I hope you enjoy my Mediterranean inspired dinner as much as we did!

The 21st Century Housewife's© Mediterranean Beef Stew

¼ cup (2 tablespoons + 2 tablespoons) olive oil
2 -3 medium onions, peeled, halved and sliced
1 pound chuck or braising steak, cut in cubes (roughly one inch square)
¼ cup flour
3 tbsp sherry or red wine vinegar
1 cup good red wine (I used Shiraz)
1½ cups beef stock (from a cube is fine)
1 or 2 garlic cloves
½ tsp dried oregano
¼ tsp dried thyme
¼ tsp pepper

In a large oven safe casserole dish that is also safe on the stovetop – or in a large frying pan – fry the onions gently over medium heat in 2 tablespoons of the oil. Let them soften up slowly until they get all melty and delicious looking. This will take about fifteen minutes.
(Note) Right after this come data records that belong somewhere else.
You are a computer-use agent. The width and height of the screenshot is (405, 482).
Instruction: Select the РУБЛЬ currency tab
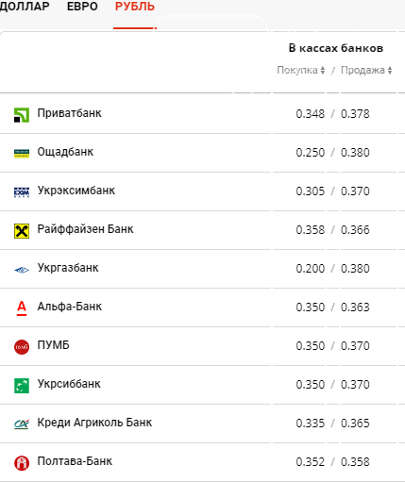click(x=135, y=7)
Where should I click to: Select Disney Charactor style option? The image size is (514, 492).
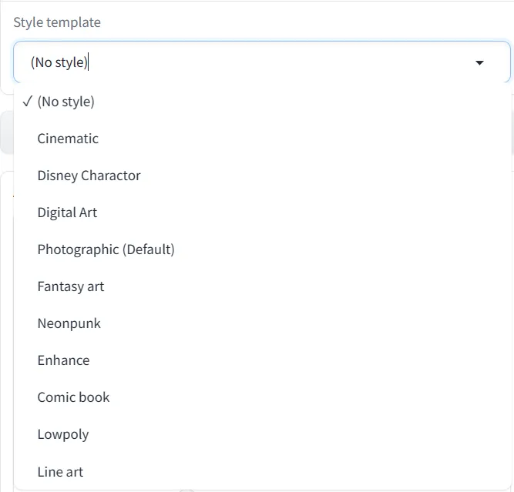click(262, 176)
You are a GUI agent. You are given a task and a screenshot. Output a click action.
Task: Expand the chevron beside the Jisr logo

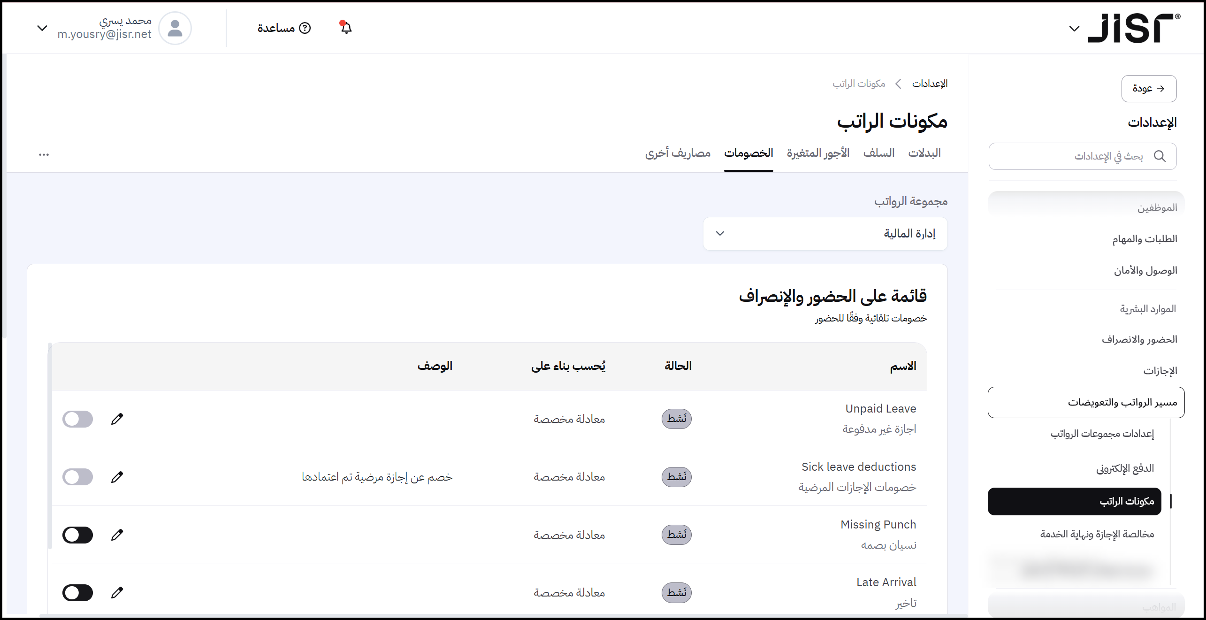(1074, 29)
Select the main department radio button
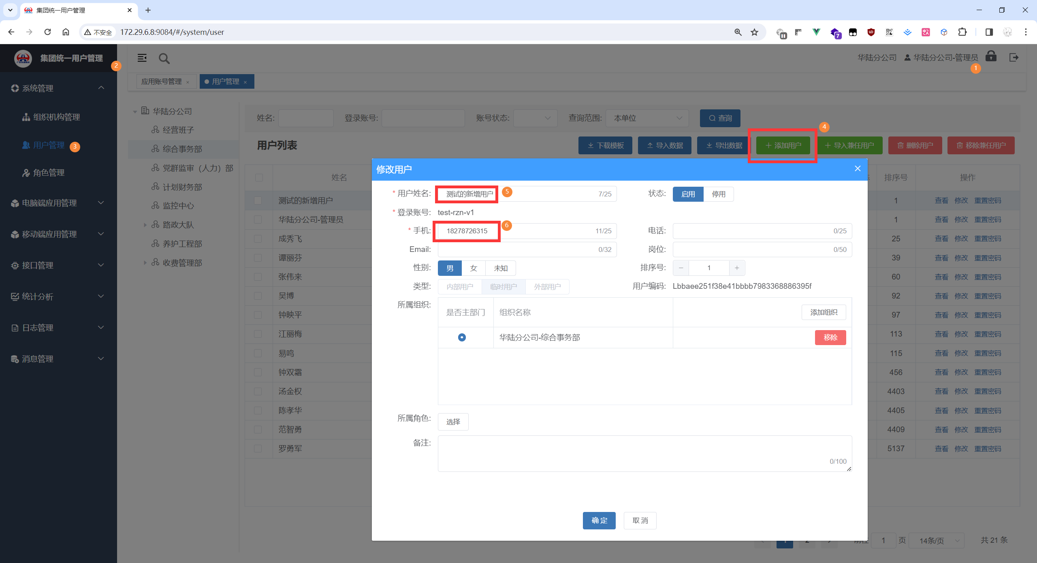 [462, 337]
Add the remaining 2 tablespoons of oil to the onions in the pan. Put the heat up a little bit. Coat the pieces of steak in the flour and add to the pan. Cook, stirring constantly, until the steak begins to brown.

Leaving the heat just above medium, add the sherry vinegar and allow it to bubble around in the pan a bit and absorb into the flour coated meat. Pour in the wine and beef stock and stir.

Finely grate in the garlic cloves (or chop them finely and add to the pan if you prefer) and add the spices.

If you are using an oven safe casserole that is safe on the stovetop, at this point you can just move it into the oven. If you are using a frying pan, transfer the contents to an oven safe casserole at this point.

Cook at 325 to 350℉ or 150 to 170℃ (depending on how fierce your oven is) for 1½ to 2 hours, stirring every half hour or so. The beauty of this kind of recipe is that you can adjust the cooking time to suit your serving time. For example if you need to be doing something else and want to cook the stew for longer – say 2½ to 3 hours - just use a lower heat setting (but don’t go below a safe temperature). Personally I never cook below 140℃ which is 280℉.

Leftovers will keep for a couple days in the fridge, and you can easily freeze this stew once it has cooled completely.